• _Work to be completed_: From the entries below, pull out each line where "Task" appears.

##########

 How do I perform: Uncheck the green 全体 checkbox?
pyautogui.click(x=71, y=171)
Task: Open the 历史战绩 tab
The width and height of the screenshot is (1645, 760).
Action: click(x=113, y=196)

##########

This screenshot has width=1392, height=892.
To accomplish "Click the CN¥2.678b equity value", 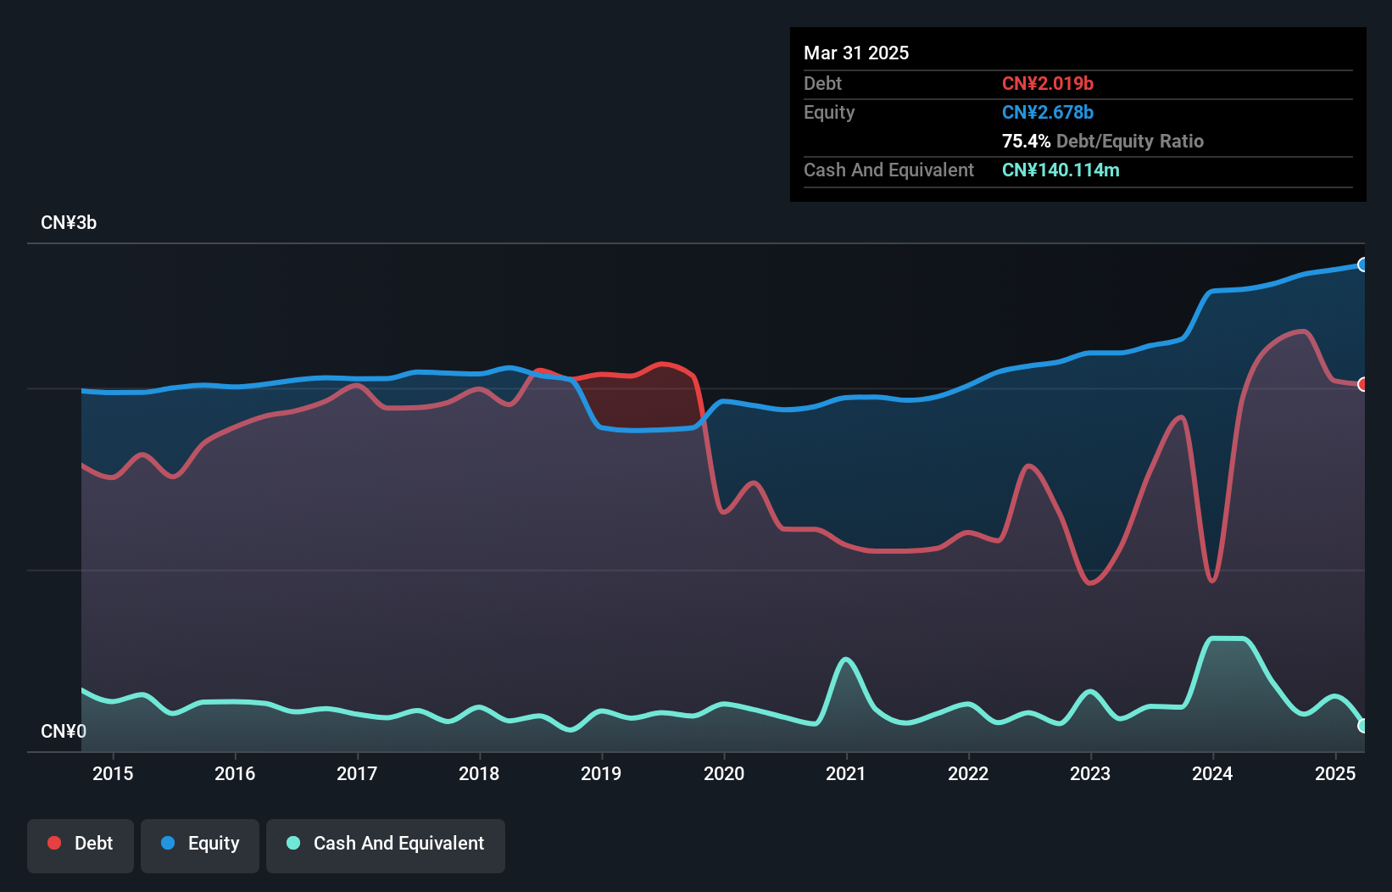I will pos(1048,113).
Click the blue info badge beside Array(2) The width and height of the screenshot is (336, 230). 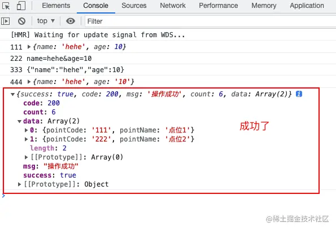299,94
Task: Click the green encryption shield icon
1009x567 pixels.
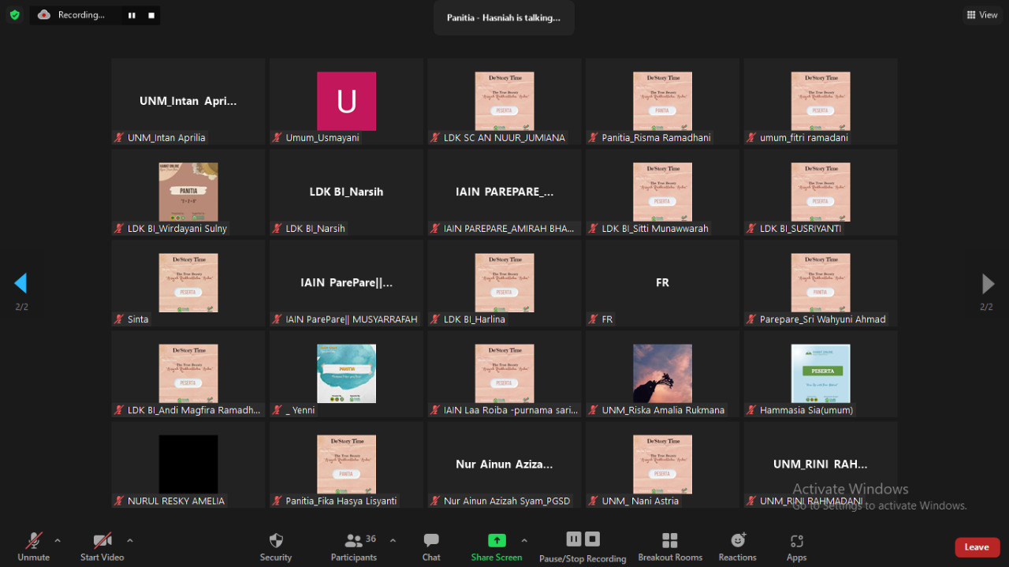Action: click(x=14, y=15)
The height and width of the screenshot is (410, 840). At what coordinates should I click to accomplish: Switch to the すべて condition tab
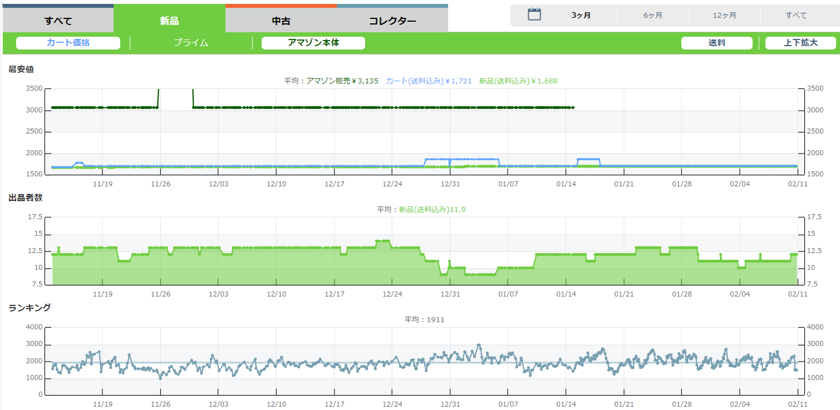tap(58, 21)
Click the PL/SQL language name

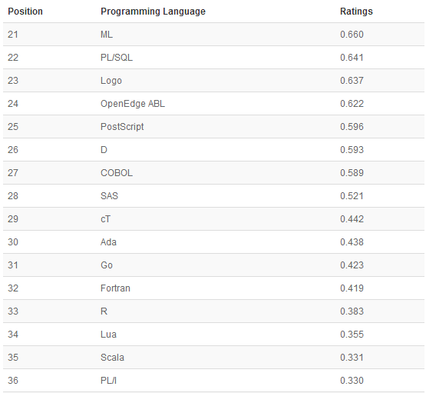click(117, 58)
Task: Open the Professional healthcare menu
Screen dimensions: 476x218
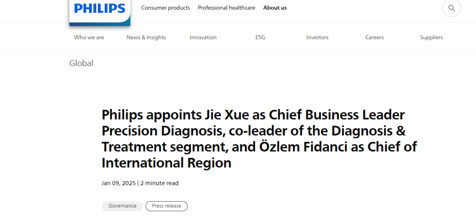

##########

• _Solution for this exercise_:
Task: Open the 历史战绩 tab
Task: Click the green encryption shield icon
Task: Open the Professional healthcare menu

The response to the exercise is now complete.